START Data section

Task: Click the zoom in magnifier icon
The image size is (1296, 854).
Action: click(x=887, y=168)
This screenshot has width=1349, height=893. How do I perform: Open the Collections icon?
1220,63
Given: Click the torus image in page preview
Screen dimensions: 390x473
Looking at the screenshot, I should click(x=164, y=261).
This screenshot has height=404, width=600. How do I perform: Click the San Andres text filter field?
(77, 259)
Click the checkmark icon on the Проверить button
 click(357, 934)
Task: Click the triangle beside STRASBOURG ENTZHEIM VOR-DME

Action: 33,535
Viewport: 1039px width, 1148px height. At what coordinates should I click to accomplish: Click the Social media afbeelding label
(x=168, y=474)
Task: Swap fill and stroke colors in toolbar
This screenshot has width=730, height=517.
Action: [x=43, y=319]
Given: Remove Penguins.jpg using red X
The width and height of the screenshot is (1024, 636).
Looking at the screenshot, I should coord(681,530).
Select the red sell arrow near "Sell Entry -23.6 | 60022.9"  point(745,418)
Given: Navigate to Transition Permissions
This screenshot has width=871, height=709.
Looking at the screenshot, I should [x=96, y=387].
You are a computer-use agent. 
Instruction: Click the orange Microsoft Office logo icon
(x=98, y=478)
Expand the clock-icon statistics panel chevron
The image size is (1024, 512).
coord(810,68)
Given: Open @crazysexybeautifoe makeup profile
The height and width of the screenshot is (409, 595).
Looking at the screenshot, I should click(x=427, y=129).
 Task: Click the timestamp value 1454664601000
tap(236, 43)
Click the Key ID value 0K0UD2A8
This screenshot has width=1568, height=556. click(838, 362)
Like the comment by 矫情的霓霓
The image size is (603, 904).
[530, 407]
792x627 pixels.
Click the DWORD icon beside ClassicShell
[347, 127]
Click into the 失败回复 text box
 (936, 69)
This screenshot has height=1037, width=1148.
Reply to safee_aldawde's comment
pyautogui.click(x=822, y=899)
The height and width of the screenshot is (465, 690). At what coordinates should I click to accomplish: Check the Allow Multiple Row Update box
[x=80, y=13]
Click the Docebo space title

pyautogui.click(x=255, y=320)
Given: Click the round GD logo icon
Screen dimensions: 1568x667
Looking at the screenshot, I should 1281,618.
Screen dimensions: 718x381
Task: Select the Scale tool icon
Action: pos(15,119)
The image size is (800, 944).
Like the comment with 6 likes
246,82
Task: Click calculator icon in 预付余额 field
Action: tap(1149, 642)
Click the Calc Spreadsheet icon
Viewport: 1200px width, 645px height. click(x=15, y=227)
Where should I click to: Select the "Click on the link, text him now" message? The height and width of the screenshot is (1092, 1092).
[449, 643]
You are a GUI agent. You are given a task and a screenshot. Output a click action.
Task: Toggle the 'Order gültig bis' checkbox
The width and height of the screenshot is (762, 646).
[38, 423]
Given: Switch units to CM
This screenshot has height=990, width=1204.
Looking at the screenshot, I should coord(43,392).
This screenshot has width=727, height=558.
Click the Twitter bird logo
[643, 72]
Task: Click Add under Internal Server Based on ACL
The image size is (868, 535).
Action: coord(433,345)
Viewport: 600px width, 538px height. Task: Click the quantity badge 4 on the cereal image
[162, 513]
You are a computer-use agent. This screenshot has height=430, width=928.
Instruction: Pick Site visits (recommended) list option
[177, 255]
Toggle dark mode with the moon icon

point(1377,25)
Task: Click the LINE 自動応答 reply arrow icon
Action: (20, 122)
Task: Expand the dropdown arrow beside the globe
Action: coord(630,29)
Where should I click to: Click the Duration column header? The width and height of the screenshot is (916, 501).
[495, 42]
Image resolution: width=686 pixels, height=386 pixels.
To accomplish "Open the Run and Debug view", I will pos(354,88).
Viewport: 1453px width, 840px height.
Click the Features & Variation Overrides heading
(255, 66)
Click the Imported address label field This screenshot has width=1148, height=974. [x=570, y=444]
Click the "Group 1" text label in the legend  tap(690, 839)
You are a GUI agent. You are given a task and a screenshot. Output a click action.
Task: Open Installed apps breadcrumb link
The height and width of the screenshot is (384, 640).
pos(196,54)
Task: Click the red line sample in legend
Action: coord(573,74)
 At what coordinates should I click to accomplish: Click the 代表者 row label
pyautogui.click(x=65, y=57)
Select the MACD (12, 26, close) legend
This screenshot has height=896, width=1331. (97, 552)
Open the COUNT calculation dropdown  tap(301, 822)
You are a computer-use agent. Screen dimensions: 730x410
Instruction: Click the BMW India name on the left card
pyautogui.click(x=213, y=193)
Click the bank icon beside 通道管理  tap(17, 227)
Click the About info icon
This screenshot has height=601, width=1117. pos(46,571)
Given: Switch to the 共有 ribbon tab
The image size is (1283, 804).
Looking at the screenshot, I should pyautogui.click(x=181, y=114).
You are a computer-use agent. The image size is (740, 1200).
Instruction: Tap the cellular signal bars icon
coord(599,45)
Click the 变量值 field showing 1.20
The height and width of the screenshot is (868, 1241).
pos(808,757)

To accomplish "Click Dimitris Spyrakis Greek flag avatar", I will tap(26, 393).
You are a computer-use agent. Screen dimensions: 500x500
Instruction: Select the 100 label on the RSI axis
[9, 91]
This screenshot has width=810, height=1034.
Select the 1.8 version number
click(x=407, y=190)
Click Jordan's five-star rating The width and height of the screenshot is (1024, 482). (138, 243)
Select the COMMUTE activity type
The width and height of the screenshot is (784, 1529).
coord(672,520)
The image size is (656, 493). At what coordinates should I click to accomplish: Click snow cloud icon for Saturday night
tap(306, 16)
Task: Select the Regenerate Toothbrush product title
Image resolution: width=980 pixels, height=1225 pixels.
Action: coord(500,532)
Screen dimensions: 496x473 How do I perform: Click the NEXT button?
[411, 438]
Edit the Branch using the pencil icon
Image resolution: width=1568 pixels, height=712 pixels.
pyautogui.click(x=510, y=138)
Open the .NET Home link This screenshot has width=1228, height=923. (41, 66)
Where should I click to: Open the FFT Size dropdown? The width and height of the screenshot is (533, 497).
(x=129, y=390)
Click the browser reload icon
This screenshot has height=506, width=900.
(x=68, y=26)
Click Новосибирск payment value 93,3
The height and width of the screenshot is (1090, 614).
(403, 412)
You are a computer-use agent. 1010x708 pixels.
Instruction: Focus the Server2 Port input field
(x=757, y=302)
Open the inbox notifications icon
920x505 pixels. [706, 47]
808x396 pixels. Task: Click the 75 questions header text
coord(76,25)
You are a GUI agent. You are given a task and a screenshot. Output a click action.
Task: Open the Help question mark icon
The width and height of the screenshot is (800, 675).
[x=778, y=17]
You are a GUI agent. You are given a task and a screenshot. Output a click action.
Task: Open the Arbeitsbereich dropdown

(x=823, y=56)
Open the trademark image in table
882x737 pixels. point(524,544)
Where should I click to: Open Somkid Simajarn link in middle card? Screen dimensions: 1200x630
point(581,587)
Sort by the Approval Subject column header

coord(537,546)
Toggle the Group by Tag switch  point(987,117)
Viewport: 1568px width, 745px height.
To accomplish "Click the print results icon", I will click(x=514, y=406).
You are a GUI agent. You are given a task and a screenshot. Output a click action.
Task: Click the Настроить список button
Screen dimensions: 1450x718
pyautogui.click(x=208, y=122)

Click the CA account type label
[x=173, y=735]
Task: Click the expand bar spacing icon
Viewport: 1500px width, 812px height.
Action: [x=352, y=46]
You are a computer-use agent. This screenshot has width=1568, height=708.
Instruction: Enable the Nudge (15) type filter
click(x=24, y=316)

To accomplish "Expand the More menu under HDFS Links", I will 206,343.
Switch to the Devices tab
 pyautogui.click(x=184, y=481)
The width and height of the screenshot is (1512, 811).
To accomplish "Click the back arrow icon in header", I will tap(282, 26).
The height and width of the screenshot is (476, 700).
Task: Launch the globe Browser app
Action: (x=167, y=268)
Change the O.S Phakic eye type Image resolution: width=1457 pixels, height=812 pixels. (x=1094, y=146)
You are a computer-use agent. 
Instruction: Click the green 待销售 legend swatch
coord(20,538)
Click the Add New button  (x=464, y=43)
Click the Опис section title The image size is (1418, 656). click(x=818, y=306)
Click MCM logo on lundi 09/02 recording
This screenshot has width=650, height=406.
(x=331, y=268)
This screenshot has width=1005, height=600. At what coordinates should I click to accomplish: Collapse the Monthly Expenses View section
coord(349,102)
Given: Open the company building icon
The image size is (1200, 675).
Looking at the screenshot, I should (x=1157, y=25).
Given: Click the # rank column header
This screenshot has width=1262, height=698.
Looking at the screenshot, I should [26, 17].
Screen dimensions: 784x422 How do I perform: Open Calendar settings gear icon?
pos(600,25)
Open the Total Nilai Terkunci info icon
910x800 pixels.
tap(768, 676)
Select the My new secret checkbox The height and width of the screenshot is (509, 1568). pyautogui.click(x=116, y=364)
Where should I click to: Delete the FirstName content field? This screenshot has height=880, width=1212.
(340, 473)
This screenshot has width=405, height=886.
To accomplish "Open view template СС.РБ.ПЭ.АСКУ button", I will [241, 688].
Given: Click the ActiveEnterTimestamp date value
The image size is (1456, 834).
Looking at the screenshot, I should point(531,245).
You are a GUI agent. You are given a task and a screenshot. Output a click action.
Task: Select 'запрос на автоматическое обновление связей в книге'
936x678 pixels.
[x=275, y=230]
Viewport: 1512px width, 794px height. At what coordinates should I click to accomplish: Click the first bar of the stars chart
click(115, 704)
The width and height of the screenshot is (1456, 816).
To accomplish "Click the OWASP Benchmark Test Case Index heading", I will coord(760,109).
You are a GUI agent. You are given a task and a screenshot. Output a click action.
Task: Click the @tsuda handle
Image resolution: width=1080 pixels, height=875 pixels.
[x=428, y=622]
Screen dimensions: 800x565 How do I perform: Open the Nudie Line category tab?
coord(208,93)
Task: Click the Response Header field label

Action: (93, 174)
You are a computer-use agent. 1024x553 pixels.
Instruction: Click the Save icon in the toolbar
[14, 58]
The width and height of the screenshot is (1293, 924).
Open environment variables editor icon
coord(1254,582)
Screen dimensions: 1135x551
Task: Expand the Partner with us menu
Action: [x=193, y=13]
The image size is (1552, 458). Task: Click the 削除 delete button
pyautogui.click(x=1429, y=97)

END Data section

• _About this exercise_
Everything from the line that has "Image resolution: width=1080" to the final line above should be retyped exactly, and nothing else.

• _Answer section_
Image resolution: width=1080 pixels, height=875 pixels.
[x=428, y=622]
Screen dimensions: 800x565 How do I perform: Open the Nudie Line category tab?
coord(208,93)
Task: Click the Response Header field label

Action: (93, 174)
You are a computer-use agent. 1024x553 pixels.
Instruction: Click the Save icon in the toolbar
[14, 58]
The width and height of the screenshot is (1293, 924).
Open environment variables editor icon
coord(1254,582)
Screen dimensions: 1135x551
Task: Expand the Partner with us menu
Action: [x=193, y=13]
The image size is (1552, 458). Task: Click the 削除 delete button
pyautogui.click(x=1429, y=97)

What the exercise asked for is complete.